My colleague Erik Wilde used Google Feedburner to aggregate feeds published by different federal agencies participating in the ARRA. I wrote a short PHP script that read his aggregated feed to find Excel spread sheets produced by agencies participating in the stimulus. My script also parsed the Excel spreadsheets and reproduced their content in a much more convenient XML format.
However, we’ve managed to find only 25 or so feeds published by agencies participating in the stimulus. Feed discovery is a major issue that needs to be ironed out. It’s also likely that not that many agencies are yet in compliance with OMB’s Feb 18th guidelines for stimulus disclosures. To hazard a guess, it seems that the federal government’s existing IT infrastructure is not very well equipped to “do transparency”.
Different agencies are probably mainly sending their stimulus reports as emails with Excel spreadsheets attached for publication at Recovery.gov. While this ad hoc solution probably works OK, it is pretty depressing that many millions of dollars of IT infrastructure investment in agency systems can not be applied for something like this. So, for the interim, the most comprehensive source of stimulus disclosure data is at the Recovery.gov site reachable on this page.
Ironically, Recovery.gov site does not publish its own feeds of the data obtained (emailed?) from different agencies. Because Recovery.gov doesn’t have any convenient feeds pointing to their more comprehensive collection of disclosure reports, I’ve just spent several hours writing a script to “scrape” the Recovery.gov site in order to mine it for all available Excel weekly report spreadsheets.This is not an optimal solution, since scrapping tends to break if Recovery.gov makes even minor changes to its styling / layouts. Feeds would be much more reliable to identify disclosure related resources.
After finding these Excel files, we’ve managed to parse (with varying degrees of reliability) the weekly reports found at Recovery.gov. This mostly worked OK. However, it also points to the limitations of Excel spreadsheets for publishing “standard” data. The templates came in two different varieties, which we could handle, but they lacked data validation mechanisms and were sometimes modified in unpredictable ways. This variability means much greater effort needs to go into writing parse / aggregation code and probably means that more human intervention needs to go into inspecting individual reports. This kind of investment to clean up individual reports doesn’t scale well, especially once states and local governments start releasing torrents of data.
If you want to see a comparison of data obtained from agency feeds and data obtained from scrapping Recovery.gov take a look at Erik Wilde’s blog post and this page, that visualizes these different data sources on the SIMILIE timeline widget.
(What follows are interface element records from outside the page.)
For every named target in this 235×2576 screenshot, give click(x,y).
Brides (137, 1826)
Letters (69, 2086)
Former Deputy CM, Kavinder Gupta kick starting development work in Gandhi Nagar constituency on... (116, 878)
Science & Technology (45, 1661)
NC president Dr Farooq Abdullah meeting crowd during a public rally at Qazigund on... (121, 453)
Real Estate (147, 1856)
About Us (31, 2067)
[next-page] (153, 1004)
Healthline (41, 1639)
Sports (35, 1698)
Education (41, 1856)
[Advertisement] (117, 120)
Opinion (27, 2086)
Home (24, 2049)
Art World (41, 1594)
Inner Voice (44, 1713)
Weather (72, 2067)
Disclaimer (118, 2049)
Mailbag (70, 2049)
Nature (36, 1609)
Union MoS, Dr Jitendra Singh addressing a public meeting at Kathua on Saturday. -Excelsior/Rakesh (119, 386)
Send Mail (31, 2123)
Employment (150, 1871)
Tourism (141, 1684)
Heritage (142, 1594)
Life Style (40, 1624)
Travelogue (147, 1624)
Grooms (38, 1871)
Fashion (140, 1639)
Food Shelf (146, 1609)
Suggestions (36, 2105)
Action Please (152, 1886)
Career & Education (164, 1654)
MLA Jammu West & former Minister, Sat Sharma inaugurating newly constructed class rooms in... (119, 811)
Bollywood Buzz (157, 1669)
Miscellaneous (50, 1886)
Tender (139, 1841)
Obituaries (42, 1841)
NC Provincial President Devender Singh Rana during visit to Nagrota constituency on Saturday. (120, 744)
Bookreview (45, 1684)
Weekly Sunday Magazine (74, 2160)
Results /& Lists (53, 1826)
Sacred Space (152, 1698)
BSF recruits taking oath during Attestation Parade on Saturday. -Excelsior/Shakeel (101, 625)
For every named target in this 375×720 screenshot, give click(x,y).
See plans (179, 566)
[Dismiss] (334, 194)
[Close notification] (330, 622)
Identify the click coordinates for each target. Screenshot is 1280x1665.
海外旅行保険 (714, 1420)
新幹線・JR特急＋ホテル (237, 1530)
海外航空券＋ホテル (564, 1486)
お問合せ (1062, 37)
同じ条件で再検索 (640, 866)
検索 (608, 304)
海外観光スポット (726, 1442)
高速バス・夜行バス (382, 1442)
All of this goes to show that we there needs to be much more progress on following through with the stimulus transparency measures. But this exercise also shows how useful feeds (especially Atom feeds) can be for disclosure. They offer a simple solution to reliably get published resources of disclosure data, and unlike scrappers, they require no custom coding and are not vulnerable to style changes on web pages. If more agencies published easy to discover Atom feeds, civil society groups and even Recovery.gov would have a simple and reliable way to get comprehensive accounting for $800 billion in spending.